#### EXCERPT TO READ ####

Does SEO Strategy Help or Harm Creativity?

The conflict between SEO strategy and human-centric content creation is like a game of chess: One player makes a move and the other counters, and on it goes, with no real winner ever calling checkmate (apart from the Google algorithm, of course). And during this game, creativity looks on aghast, wondering where it fits in these days.

OK, so maybe that’s a bit dramatic, but the dominance of search as a distribution tactic does sometimes leave us wondering whether there is still room for a great story in modern content marketing. How can you weave a lovely narrative if you need to insert a long-tail keyword in the first hundred words, or ditch the pithy headline in favor of a search-driven marker of intent?

This is the fundamental dichotomy: content must be creative, yet content must be found. The biggest driver of the latter is, of course, SEO strategy. The buyer journey is nothing more than a series of questions to be answered, we are told; ensure you have content covering the things your audience searches for to ensure the Google algorithm suggests your answer.

Surely, though, we should be writing for people, not Google algorithms? Or can we satisfy both masters—especially when “quality content” is such an SEO driver?

Two elderly men playing chess in a park

Image attribution: Vlad Sargu

No More Gaming the System

Those two words—quality content—are the common cry when a writer asks how to optimize their work for SEO. The days of gaming the system through keyword stuffing are long gone, but keywords are still essential to both SEO and content strategy.

####

» **ACTIVITY LIST**:
1 – From the article on SEO and creativity, reproduce word for word the part that opens with the words containing "Image attribution: Vlad" and closes with "and content strategy.".
2 – Summarize the article on SEO and creativity in two sentences.

#### EXTRACTED INFORMATION ####

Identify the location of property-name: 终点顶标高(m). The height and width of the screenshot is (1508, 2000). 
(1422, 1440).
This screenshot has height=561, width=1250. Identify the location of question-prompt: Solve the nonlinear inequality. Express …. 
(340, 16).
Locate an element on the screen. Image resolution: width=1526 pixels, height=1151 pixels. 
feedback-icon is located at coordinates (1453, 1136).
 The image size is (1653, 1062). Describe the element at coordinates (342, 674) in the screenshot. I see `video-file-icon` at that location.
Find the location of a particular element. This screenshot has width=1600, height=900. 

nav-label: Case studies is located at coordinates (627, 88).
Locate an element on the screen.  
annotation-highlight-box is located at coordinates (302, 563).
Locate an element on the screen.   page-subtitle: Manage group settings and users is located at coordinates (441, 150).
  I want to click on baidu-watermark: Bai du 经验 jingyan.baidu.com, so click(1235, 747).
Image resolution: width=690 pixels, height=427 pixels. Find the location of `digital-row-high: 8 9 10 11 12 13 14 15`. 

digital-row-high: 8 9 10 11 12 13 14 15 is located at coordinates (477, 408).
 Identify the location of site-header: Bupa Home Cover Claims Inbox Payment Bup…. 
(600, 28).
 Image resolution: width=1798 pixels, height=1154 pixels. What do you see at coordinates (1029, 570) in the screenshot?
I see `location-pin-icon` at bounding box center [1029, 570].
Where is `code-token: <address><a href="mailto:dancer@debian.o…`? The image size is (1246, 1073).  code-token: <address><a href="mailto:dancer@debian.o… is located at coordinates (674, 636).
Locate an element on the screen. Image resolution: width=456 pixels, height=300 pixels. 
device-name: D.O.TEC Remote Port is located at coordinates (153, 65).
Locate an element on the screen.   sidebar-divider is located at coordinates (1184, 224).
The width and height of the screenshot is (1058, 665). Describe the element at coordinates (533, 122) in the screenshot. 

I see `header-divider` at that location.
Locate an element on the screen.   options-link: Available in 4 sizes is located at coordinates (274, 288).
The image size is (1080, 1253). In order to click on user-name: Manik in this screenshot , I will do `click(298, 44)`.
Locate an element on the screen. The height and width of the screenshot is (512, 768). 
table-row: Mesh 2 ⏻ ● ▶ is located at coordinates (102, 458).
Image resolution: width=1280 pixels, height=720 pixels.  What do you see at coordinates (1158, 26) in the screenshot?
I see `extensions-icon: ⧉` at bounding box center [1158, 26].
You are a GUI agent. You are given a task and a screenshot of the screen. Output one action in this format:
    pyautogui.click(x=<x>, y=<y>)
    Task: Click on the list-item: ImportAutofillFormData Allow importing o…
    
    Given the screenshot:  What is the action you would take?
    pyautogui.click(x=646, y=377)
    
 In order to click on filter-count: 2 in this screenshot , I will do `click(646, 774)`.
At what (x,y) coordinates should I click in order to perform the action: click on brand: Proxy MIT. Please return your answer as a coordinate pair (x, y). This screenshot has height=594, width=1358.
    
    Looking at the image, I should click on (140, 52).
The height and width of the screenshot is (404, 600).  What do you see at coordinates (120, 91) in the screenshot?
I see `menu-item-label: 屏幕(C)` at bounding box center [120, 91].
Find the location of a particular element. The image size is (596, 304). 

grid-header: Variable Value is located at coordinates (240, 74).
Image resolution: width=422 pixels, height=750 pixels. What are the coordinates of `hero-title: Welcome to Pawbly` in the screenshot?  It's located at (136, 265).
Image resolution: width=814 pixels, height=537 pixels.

####

» **LIST OF ANSWERS**:
1 –
Image attribution: Vlad Sargu

No More Gaming the System

Those two words—quality content—are the common cry when a writer asks how to optimize their work for SEO. The days of gaming the system through keyword stuffing are long gone, but keywords are still essential to both SEO and content strategy.

2 – The article likens the conflict between SEO strategy and human-centric content creation to a chess game that leaves creativity wondering where it fits, because content must be creative yet must also be found. It says gaming the system through keyword stuffing is long gone and "quality content" is the usual advice, but keywords remain essential to both SEO and content strategy.